The Australian Securities Exchange (ASX) announced in June 2016 that it was building a new post-trade solution using blockchain technology. The solution replaces its legacy Clearing House Electronic Subregister System (CHESS) platform, which has been running for around 25 years.

The ASX contracted US blockchain-focused Digital Asset to help it build the solution, and in September last year it claimed the completion of a prototype.

It's been over three years in the making, and ASX executive general manager of Equity Post-Trade Services Cliff Richards told Sibos in Sydney on Thursday the new system is still on schedule for an already delayed first-half 2021 go-live.

The CHESS replacement system has been touted as the world's first industrial-scale blockchain-based system for use in financial services. But why did the ASX choose distributed ledger technology (DLT), and what does the new CHESS solution actually look like?

CHESS currently performs all the core clearing and settlement functions of the Australian cash equities market, however, like most ageing technology assets, its life was nearing end.

"Coincidentally this occurred at a time when topics of blockchain, particularly the bitcoin blockchain, public implementations, were very much coming into the press," Richards said. "So not only had it caught the attention of our technologists, the board was aware of it as well."

As post-trade systems, particularly centralised market infrastructures, aren't systems that are replaced frequently, Richards said in making such a significant decision around tech that will see 10-20 years of life, the replacement shouldn't just be a shinier, newer version of what already exists.

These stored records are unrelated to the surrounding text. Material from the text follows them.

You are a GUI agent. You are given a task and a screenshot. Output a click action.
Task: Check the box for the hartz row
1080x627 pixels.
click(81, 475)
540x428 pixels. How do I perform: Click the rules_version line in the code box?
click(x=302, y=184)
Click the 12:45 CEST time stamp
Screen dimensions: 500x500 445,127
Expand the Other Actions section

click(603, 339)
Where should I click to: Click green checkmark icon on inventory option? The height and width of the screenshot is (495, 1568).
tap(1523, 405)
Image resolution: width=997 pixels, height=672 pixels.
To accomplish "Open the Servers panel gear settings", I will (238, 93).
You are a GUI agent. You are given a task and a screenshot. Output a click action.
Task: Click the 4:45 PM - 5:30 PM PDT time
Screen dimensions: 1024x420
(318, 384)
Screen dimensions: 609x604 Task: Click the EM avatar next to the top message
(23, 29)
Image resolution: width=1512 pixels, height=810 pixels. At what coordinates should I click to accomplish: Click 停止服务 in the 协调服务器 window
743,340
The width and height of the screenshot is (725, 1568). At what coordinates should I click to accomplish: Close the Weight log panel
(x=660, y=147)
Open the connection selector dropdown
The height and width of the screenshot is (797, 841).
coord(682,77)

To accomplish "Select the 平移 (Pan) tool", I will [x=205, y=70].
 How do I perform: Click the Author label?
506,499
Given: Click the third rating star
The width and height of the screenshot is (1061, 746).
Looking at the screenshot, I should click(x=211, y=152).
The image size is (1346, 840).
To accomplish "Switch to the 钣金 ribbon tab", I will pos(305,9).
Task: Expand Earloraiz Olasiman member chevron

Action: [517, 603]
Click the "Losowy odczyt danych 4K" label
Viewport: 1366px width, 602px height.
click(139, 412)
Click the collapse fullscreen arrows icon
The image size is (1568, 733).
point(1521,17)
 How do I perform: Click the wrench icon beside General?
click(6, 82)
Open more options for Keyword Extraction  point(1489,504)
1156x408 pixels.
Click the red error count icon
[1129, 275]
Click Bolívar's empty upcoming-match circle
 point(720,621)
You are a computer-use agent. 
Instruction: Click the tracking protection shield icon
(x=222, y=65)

With a small team of internal people in tow, the ASX took a "hard look" at DLT.

"We weren't comfortable outsourcing to the advice of others -- with all due respect to the experts that exist, we were a bit dubious about whether they were experts or not," he explained.

"What we really did was, and there's no science to this, we started with a Google search and we put in a few key words to find the universe of everyone that said they understood blockchain and DLT."

He said the ASX put Digital Asset through a "pretty brutal" selection process before announcing it was using their platform and technology to underpin the replacement of CHESS.

The market was consulted at-length, and Richards said feedback was that around 85 percent of what CHESS does today should be preserved.

Additionally, the market came back with a whole suite of new features in settlement, corporate action processing, and capabilities to allow new things to evolve over time.

"We are deep in the process of actually building that functionality," Richards noted.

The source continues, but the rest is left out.